Problem Description XOR is a kind of bit operator, we define that as follow: for two binary base number A and B, let C=A XOR B, then for each bit of C, we can get its value by check the digit of corresponding position in A and B. And for each digit, 1 XOR 1 = 0, 1 XOR 0 = 1, 0 XOR 1 = 1, 0 XOR 0 = 0. And we simply write this operator as ^, like 3 ^ 1 = 2,4 ^ 3 = 7. XOR is an amazing operator and this is a question about XOR. We can choose several numbers and do XOR operatorion to them one by one, then we get another number. For example, if we choose 2,3 and 4, we can get 2^3^4=5. Now, you are given N numbers, and you can choose some of them(even a single number) to do XOR on them, and you can get many different numbers. Now I want you tell me which number is the K-th smallest number among them.

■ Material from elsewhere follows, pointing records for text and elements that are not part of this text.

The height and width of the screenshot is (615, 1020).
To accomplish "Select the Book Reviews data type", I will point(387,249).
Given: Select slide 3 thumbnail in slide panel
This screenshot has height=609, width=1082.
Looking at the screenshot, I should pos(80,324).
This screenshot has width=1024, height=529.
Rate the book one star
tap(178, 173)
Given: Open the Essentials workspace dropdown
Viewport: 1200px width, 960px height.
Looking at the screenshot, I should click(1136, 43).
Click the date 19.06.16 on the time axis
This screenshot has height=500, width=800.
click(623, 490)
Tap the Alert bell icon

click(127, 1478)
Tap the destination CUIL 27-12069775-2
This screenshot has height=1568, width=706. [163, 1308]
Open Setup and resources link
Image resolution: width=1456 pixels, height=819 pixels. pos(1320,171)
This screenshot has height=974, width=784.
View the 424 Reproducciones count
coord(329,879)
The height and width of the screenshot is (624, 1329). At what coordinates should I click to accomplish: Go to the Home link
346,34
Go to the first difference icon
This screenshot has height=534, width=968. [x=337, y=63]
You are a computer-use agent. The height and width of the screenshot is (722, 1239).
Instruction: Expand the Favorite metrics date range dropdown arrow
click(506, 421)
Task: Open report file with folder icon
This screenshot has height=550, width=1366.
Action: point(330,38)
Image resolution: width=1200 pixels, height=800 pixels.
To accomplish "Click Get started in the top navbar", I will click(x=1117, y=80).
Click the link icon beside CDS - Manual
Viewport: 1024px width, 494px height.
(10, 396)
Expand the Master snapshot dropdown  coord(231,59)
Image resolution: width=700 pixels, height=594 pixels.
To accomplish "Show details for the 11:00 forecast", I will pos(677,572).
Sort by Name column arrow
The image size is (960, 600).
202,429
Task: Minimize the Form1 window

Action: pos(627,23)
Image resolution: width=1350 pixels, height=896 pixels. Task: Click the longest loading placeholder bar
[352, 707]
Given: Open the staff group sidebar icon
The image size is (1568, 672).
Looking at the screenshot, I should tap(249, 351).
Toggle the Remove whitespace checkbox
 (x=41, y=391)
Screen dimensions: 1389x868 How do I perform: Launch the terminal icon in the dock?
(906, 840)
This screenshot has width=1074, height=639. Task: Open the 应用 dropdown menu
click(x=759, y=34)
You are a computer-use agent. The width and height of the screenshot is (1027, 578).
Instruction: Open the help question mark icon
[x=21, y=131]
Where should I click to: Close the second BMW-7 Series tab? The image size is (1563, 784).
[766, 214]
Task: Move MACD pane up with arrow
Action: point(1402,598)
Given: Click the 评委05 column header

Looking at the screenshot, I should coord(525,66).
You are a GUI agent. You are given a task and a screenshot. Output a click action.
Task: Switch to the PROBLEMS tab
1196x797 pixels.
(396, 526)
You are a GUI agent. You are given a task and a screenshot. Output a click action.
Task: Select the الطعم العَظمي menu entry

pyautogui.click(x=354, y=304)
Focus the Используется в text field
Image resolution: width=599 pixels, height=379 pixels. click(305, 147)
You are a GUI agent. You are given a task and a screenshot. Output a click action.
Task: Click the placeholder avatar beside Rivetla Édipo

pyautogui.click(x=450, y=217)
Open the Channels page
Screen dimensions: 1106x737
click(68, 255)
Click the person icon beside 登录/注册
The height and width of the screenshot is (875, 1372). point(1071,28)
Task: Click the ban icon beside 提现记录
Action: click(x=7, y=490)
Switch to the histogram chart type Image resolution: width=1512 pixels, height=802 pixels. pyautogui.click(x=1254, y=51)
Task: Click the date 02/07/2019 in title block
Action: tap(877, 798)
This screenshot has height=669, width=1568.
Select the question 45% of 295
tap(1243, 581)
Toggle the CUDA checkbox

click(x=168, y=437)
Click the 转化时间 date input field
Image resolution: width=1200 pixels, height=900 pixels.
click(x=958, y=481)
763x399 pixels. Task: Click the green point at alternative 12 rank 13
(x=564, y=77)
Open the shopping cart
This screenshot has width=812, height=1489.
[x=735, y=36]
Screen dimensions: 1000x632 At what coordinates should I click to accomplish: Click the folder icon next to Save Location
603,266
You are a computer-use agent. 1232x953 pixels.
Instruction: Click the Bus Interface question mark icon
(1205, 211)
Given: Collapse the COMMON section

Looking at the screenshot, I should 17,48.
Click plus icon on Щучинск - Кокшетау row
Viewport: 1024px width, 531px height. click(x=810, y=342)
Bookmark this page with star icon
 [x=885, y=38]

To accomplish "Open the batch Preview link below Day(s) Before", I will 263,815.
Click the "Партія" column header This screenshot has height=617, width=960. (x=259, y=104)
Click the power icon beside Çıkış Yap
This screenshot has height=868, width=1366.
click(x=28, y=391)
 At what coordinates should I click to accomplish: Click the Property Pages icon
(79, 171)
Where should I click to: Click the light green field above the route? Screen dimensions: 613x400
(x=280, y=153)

Input First line of the input is a single integer T(T<=30), indicates there are T test cases.
For each test case, the first line is an integer N(1<=N<=10000), the number of numbers below. The second line contains N integers (each number is between 1 and 10^18). The third line is a number Q(1<=Q<=10000), the number of queries. The fourth line contains Q numbers(each number is between 1 and 10^18) K1,K2,......KQ.
Output For each test case,first output Case #C: in a single line,C means the number of the test case which is from 1 to T. Then for each query, you should output a single line contains the Ki-th smallest number in them, if there are less than Ki different numbers, output -1.
Sample Input 2 2 1 2 4 1 2 3 4 3 1 2 3 5 1 2 3 4 5
Sample Output Case #1: 1 2 3 -1 Case #2: 0 1 2 3 -1 Hint If you choose a single number, the result you get is the number you choose. Using long long instead of int because of the result may exceed 2^31-1.

//

#include<iostream>
#include<cstdio>
#include<cstring>
#include<algorithm>
using namespace std;
#define bignum long long
const int maxn=11000;
//求a中第k小異或值(a[i]可單獨取)
bignum a[maxn];
int n;//0->n-1
int l;//線性基個數
//將a[i]寫成2進位制形式,化簡成標準行列式形式(左上角E,右下角0)
void Gauss(const int m=62)
{
    l=0;
    for(int i=m;i>=0;i--)//位數
    {
        int flag=0;
        for(int j=l;j<n;j++)
        {
            if(a[j]&(1LL<<i))//1LL  important
            {
                swap(a[l],a[j]);flag=1;break;
            }
        }
        if(flag)
        {
            for(int j=0;j<n;j++)
            {
                if(j!=l&&(a[j]&(1LL<<i))) a[j]^=a[l];
            }
            l++;
        }
    }
}
bignum calc(bignum k,const int m=62)
{
   //0特殊處理
   if(l<n)//存在異或值為0
   {
       if(k==1) return 0;
       else k--;
   }
   if(k>=(1LL<<l)) return -1;
   bignum cnt=0;
   for(int i=0;i<=m;i++)
   {
       if(k&(1LL<<i)) cnt^=a[l-i-1];
   }
   return cnt;
}
int main()
{
    int ci,pl=1;scanf("%d",&ci);
    while(ci--)
    {
        scanf("%d",&n);
        for(int i=0;i<n;i++) scanf("%I64d",&a[i]);
        Gauss();
        int q;scanf("%d",&q);
        printf("Case #%d:\n",pl++);
        while(q--)
        {
            bignum k;scanf("%I64d",&k);
            printf("%I64d\n",calc(k));
        }
    }
    return 0;
}